[begin DOCUMENT SEGMENT]

Metadata-Version: 2.1
Name: keras-swa
Version: 0.1.3
Summary: Simple stochastic weight averaging callback for Keras.
Home-page: https://github.com/simon-larsson/keras-swa
Author: Simon Larsson
Author-email: simonlarsson0@gmail.com
License: MIT
Description: # Keras SWA - Stochastic Weight Averaging
        
        [![PyPI version](https://badge.fury.io/py/keras-swa.svg)](https://pypi.python.org/pypi/keras-swa/) 
        [![License](https://img.shields.io/badge/license-MIT-blue.svg)](https://github.com/simon-larsson/keras-swa/blob/master/LICENSE)
        
        This is an implemention of SWA for Keras and TF-Keras.
        
        ## Introduction
        Stochastic weight averaging (SWA) is build upon the same principle as [snapshot ensembling](https://arxiv.org/abs/1704.00109) and [fast geometric ensembling](https://arxiv.org/abs/1802.10026). The idea is that averaging select stages of training can lead to better models. Where as the two former methods average by sampling and ensembling models, SWA instead average weights. This has been shown to give comparable improvements confined into a single model.
        
        [![Illustration](https://raw.githubusercontent.com/simon-larsson/keras-swa/master/swa_illustration.png)](https://raw.githubusercontent.com/simon-larsson/keras-swa/master/swa_illustration.png)
        
        ## Paper
         - Title: Averaging Weights Leads to Wider Optima and Better Generalization
         - Link: https://arxiv.org/abs/1803.05407
         - Authors: Pavel Izmailov, Dmitrii Podoprikhin, Timur Garipov, Dmitry Vetrov, Andrew Gordon Wilson
         - Repo: https://github.com/timgaripov/swa (PyTorch)
        
        ## Installation
        
            pip install keras-swa
        
        ### SWA API
        
        Keras callback object for SWA.

[end DOCUMENT SEGMENT]

:: WHAT THE TASK REQUIRES ::
In the keras-swa package description, what does SWA average, as opposed to the two earlier methods it is compared with? The items that come next are separate material and unrelated to the keras-swa package description.

[begin LISTING]

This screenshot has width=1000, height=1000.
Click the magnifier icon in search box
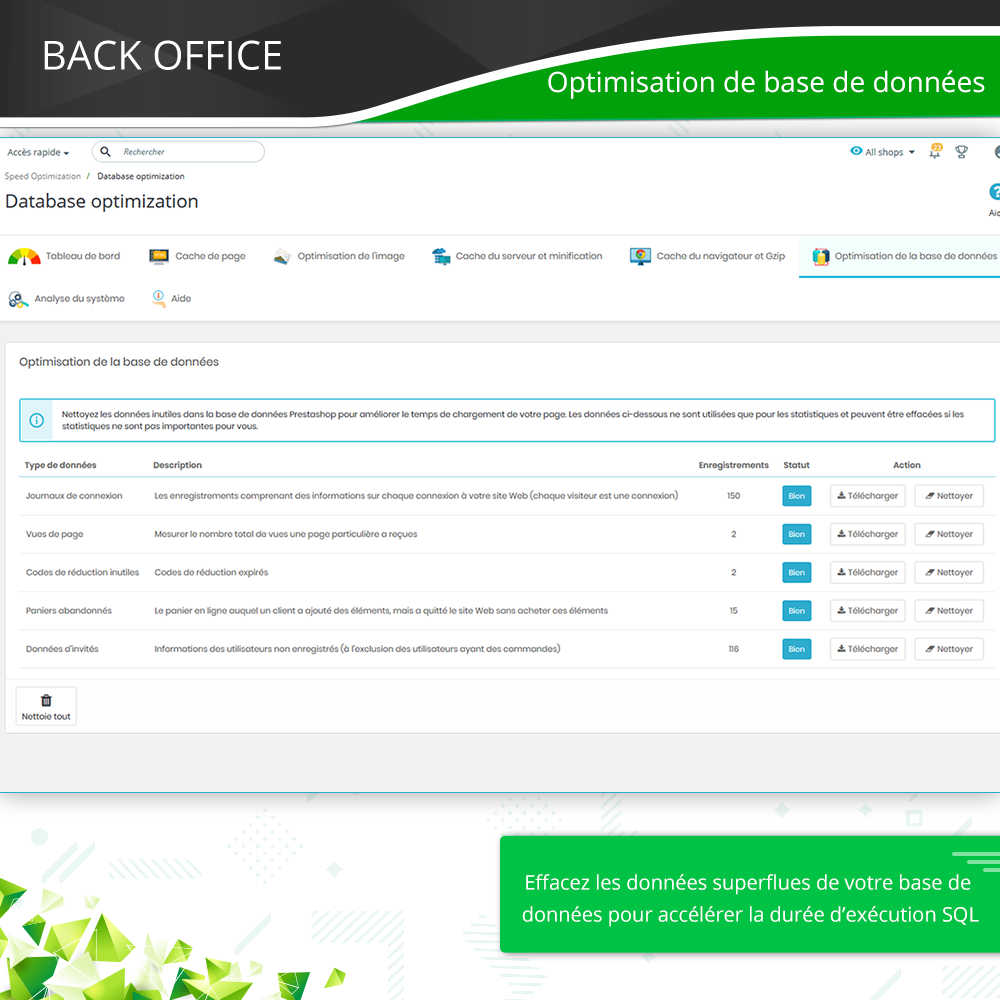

[end LISTING]
[begin LISTING]

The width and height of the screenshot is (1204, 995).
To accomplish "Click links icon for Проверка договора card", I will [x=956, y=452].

[end LISTING]

:: SOLUTION TO THIS EXERCISE ::
SWA averages weights, whereas the two former methods average by sampling and ensembling models.